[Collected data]
= = = = = = =
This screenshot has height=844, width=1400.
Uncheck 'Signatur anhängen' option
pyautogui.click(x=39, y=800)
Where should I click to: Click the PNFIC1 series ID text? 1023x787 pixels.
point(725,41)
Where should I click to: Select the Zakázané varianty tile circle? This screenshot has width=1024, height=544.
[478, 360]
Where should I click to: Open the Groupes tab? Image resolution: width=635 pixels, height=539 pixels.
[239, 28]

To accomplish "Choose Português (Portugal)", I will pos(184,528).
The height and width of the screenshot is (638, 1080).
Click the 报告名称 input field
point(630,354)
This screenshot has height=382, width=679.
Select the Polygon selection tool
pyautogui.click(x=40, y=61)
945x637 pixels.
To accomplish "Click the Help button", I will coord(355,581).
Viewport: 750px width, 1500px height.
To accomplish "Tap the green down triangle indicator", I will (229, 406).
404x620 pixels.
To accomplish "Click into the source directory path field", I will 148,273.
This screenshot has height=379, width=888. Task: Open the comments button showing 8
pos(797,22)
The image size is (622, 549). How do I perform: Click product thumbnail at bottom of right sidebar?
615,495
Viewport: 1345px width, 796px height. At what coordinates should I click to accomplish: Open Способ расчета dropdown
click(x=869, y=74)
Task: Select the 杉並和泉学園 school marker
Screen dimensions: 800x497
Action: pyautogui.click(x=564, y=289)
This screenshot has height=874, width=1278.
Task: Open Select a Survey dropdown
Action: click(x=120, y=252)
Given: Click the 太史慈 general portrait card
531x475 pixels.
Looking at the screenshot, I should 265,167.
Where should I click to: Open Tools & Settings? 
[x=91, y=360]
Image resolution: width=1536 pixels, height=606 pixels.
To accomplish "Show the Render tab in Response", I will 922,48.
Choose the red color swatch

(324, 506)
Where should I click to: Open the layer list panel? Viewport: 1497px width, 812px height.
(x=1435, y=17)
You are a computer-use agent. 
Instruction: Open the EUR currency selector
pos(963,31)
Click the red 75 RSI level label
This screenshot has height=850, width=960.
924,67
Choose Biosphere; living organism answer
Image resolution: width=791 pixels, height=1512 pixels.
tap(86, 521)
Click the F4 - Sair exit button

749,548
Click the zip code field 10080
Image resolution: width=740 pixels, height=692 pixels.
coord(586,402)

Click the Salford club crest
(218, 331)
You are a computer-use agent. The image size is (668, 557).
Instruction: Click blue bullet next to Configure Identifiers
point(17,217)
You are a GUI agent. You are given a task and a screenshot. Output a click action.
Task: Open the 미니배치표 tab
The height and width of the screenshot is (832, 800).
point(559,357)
= = = = = = =
→ GOAL OF THE EXERCISE: Every line above should be transcribed exactly.

→ RESPONSE AREA:
This screenshot has height=844, width=1400.
Uncheck 'Signatur anhängen' option
pyautogui.click(x=39, y=800)
Where should I click to: Click the PNFIC1 series ID text? 1023x787 pixels.
point(725,41)
Where should I click to: Select the Zakázané varianty tile circle? This screenshot has width=1024, height=544.
[478, 360]
Where should I click to: Open the Groupes tab? Image resolution: width=635 pixels, height=539 pixels.
[239, 28]

To accomplish "Choose Português (Portugal)", I will pos(184,528).
The height and width of the screenshot is (638, 1080).
Click the 报告名称 input field
point(630,354)
This screenshot has height=382, width=679.
Select the Polygon selection tool
pyautogui.click(x=40, y=61)
945x637 pixels.
To accomplish "Click the Help button", I will coord(355,581).
Viewport: 750px width, 1500px height.
To accomplish "Tap the green down triangle indicator", I will (229, 406).
404x620 pixels.
To accomplish "Click into the source directory path field", I will 148,273.
This screenshot has height=379, width=888. Task: Open the comments button showing 8
pos(797,22)
The image size is (622, 549). How do I perform: Click product thumbnail at bottom of right sidebar?
615,495
Viewport: 1345px width, 796px height. At what coordinates should I click to accomplish: Open Способ расчета dropdown
click(x=869, y=74)
Task: Select the 杉並和泉学園 school marker
Screen dimensions: 800x497
Action: pyautogui.click(x=564, y=289)
This screenshot has height=874, width=1278.
Task: Open Select a Survey dropdown
Action: click(x=120, y=252)
Given: Click the 太史慈 general portrait card
531x475 pixels.
Looking at the screenshot, I should 265,167.
Where should I click to: Open Tools & Settings? 
[x=91, y=360]
Image resolution: width=1536 pixels, height=606 pixels.
To accomplish "Show the Render tab in Response", I will 922,48.
Choose the red color swatch

(324, 506)
Where should I click to: Open the layer list panel? Viewport: 1497px width, 812px height.
(x=1435, y=17)
You are a computer-use agent. 
Instruction: Open the EUR currency selector
pos(963,31)
Click the red 75 RSI level label
This screenshot has height=850, width=960.
924,67
Choose Biosphere; living organism answer
Image resolution: width=791 pixels, height=1512 pixels.
tap(86, 521)
Click the F4 - Sair exit button

749,548
Click the zip code field 10080
Image resolution: width=740 pixels, height=692 pixels.
coord(586,402)

Click the Salford club crest
(218, 331)
You are a computer-use agent. The image size is (668, 557).
Instruction: Click blue bullet next to Configure Identifiers
point(17,217)
You are a GUI agent. You are given a task and a screenshot. Output a click action.
Task: Open the 미니배치표 tab
The height and width of the screenshot is (832, 800).
point(559,357)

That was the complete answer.